According to Simon Rowlands, the sectional timings journalist, every horse in the July Cup ran more slowly in the opening three furlongs than every horse in the opening half of the July Stakes for juvenile colts and every juvenile filly in the Duchess Of Cambridge Stakes. Both of those races are staged over the same 6f distance.
Tasleet ran the first three furlongs in a pedestrian 38.09 seconds, and then finished in 34.07s.
"It was a strange race, they went very slow," Crowley said.
With Aidan O'Brien having a pacemaker, I was surprised how slow we went early on.
"He was very keen, he needs a strong pace and is probably at his best with a bit more juice in the ground as we saw at York.

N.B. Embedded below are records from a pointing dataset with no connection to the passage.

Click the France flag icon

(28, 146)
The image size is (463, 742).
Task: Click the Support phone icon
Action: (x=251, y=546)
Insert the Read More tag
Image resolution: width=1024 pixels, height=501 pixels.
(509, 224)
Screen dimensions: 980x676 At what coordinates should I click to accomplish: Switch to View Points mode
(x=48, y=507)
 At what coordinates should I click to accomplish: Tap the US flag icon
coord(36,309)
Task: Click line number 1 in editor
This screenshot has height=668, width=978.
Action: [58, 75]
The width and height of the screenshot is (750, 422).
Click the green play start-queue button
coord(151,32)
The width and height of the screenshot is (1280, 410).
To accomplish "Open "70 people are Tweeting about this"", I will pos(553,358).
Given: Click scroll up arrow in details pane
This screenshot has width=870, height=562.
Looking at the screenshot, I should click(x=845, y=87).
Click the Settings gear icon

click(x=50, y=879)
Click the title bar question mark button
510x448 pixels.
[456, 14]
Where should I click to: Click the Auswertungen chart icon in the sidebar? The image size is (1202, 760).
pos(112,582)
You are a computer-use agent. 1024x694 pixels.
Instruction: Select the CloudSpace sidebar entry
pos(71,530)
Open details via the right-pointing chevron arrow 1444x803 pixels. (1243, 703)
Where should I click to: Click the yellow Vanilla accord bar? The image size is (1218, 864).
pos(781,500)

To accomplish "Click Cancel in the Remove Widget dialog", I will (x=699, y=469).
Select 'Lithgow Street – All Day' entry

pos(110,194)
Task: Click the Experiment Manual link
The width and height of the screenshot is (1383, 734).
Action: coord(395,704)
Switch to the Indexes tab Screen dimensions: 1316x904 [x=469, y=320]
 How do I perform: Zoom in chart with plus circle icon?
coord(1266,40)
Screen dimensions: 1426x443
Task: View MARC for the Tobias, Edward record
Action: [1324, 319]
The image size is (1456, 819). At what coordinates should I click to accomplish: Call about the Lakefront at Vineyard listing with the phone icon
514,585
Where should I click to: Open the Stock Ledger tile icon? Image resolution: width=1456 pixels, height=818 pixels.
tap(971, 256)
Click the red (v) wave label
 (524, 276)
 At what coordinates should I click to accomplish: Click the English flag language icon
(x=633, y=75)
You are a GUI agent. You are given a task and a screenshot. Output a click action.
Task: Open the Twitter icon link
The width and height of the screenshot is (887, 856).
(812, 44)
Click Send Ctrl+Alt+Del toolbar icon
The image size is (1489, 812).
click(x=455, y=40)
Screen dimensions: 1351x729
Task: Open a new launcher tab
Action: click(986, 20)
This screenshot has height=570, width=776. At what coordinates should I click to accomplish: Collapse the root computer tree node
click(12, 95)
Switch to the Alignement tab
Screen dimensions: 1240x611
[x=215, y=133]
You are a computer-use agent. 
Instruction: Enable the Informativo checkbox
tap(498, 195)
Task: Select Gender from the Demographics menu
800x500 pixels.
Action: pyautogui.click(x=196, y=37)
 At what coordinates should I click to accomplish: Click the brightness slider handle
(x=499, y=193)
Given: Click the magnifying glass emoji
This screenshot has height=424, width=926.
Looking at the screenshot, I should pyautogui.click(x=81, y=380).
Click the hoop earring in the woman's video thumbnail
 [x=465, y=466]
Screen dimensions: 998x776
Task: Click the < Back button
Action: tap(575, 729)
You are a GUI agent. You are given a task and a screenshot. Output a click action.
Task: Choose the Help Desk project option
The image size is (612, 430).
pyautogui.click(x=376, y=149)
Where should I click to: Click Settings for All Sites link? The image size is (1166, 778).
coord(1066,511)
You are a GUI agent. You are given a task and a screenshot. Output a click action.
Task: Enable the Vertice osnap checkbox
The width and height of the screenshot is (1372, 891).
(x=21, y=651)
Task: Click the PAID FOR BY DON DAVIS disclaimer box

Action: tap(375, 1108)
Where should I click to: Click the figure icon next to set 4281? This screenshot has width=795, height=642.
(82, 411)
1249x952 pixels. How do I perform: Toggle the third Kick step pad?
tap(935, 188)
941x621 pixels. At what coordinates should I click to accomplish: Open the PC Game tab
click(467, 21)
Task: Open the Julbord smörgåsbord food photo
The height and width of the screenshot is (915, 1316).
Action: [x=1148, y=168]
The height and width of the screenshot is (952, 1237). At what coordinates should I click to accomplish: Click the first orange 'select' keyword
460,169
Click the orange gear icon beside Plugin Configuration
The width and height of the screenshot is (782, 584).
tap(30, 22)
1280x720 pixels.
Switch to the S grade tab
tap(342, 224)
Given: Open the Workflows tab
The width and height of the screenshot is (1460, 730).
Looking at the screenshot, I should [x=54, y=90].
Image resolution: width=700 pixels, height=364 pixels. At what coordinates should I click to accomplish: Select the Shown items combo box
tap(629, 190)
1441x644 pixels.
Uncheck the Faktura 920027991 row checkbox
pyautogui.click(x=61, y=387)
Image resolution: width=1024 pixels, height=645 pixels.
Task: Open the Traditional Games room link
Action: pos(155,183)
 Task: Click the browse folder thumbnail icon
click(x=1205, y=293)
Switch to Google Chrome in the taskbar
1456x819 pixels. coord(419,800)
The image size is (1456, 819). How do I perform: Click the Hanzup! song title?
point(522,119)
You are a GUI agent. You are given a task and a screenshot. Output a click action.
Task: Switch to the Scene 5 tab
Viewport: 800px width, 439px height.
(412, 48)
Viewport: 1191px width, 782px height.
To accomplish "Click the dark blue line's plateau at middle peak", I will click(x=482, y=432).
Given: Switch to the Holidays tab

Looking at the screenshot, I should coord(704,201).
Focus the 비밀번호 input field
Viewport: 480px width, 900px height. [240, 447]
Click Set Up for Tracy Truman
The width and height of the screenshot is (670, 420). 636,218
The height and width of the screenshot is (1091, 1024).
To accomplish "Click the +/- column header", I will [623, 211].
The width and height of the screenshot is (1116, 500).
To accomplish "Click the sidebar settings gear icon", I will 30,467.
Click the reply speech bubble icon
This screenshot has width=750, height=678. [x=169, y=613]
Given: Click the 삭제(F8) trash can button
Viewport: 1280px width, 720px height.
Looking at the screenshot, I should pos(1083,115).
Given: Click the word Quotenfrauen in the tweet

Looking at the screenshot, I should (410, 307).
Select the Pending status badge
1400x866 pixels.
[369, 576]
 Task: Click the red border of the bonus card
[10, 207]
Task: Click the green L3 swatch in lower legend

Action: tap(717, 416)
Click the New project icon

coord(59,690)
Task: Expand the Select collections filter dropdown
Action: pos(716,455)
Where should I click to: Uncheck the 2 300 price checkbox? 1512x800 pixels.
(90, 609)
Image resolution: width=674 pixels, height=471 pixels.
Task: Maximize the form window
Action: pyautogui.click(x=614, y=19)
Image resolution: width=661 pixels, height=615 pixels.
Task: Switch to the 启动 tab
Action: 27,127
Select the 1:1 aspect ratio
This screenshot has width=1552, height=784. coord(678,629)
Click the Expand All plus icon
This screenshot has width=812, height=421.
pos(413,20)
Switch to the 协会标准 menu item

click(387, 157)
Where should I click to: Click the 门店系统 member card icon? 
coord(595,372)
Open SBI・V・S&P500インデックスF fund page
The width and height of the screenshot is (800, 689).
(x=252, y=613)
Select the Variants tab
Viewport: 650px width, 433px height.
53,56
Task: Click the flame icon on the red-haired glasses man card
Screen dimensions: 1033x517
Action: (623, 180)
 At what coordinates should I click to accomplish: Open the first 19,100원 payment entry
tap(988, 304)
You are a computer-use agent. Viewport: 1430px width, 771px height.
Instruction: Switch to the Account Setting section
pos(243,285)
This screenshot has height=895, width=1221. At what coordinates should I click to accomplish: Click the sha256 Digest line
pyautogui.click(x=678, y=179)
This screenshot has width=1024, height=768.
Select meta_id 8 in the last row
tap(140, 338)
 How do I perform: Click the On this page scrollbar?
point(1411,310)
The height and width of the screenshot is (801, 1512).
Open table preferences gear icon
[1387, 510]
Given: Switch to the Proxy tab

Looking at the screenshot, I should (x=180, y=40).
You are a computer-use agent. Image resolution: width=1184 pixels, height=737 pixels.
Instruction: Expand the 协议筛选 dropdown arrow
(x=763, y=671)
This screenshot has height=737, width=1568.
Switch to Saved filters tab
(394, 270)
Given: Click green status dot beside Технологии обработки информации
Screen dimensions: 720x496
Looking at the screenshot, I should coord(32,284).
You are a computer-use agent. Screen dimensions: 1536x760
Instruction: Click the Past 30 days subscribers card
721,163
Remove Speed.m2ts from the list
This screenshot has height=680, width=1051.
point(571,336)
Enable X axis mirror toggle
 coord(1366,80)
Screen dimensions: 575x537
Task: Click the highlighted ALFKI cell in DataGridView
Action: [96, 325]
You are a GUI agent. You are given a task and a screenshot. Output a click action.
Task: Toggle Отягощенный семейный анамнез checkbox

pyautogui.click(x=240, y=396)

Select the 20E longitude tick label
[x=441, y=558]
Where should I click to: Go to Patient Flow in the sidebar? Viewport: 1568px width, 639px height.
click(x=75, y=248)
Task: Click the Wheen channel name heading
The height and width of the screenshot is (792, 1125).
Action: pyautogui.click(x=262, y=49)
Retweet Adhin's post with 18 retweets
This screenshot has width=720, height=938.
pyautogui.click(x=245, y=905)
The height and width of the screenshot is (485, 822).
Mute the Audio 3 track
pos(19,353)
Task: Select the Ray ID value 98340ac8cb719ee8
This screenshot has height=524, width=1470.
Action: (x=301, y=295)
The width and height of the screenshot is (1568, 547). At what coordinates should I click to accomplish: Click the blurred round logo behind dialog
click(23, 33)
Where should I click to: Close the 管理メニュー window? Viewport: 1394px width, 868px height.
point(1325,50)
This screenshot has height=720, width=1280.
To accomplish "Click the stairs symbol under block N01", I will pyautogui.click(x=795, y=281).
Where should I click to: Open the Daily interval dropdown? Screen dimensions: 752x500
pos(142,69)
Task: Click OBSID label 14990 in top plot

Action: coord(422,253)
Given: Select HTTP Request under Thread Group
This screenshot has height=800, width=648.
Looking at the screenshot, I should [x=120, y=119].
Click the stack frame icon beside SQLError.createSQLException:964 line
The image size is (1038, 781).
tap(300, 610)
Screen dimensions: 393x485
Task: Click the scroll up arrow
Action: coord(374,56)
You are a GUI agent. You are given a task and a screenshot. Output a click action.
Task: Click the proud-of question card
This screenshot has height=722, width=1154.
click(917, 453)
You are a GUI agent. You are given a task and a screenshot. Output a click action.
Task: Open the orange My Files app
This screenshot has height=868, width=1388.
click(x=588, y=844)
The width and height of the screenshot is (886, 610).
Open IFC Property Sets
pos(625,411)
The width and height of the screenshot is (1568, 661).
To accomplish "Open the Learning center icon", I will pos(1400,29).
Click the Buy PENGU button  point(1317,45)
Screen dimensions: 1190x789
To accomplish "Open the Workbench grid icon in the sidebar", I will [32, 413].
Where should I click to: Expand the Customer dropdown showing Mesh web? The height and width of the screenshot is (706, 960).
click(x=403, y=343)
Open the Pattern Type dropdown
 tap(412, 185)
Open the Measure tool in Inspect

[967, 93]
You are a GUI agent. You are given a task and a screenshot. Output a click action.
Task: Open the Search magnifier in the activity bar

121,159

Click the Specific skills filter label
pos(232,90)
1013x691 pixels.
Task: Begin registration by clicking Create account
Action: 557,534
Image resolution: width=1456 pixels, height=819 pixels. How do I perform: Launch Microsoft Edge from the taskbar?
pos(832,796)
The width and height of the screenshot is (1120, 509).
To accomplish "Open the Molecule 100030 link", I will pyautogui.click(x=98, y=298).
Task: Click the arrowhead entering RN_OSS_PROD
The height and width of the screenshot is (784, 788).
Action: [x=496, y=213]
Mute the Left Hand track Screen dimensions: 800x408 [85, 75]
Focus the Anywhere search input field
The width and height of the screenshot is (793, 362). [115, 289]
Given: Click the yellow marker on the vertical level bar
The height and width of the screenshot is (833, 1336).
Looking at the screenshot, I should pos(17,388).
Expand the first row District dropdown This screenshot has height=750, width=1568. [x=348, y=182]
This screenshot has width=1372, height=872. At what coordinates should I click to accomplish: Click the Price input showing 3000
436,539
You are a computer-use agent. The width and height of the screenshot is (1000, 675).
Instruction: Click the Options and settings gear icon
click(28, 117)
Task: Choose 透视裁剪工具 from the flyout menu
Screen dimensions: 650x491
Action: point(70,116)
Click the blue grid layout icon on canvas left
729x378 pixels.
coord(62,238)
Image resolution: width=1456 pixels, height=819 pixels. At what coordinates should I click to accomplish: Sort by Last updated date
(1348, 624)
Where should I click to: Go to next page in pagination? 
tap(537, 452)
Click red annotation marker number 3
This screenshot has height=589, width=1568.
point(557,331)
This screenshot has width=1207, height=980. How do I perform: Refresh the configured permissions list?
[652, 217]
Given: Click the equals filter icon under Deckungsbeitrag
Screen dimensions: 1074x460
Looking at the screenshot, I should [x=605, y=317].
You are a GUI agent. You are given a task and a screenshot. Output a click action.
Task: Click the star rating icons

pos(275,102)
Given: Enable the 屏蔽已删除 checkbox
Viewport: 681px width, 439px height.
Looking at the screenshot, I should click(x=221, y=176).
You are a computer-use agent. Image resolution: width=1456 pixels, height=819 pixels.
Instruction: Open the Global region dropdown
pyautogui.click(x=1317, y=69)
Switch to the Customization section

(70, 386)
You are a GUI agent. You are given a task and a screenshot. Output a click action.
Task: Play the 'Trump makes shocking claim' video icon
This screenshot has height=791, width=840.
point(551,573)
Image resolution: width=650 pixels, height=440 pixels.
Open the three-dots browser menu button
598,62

"He'll live to fight another day and come back.
"When you see them all finish in a bunch, it shows how steady we went - take nothing away from the winner, though, because he's a very good horse.
"With the likes of Caravaggio, he looked like he'd have been suited to a stronger pace and it was the same with Tasleet.
"The Prix Maurice de Gheest could be one of his targets over six-and-a-half and if it comes up soft in races like the Haydock Sprint Cup and on Champions Day, he'll come right into it."
Angus Gold, racing manager to owner Sheikh Hamdan Al Maktoum, also felt the track at Newmarket may not have played to Tasleet's strengths.
He said: "He was too keen, as you could see, and that was definitely something to do with the pace. For me, though, he has never particularly liked contours on a track.
"He seems to have a better action on a flat track. Jim Crowley said going down the hill he just backed off him."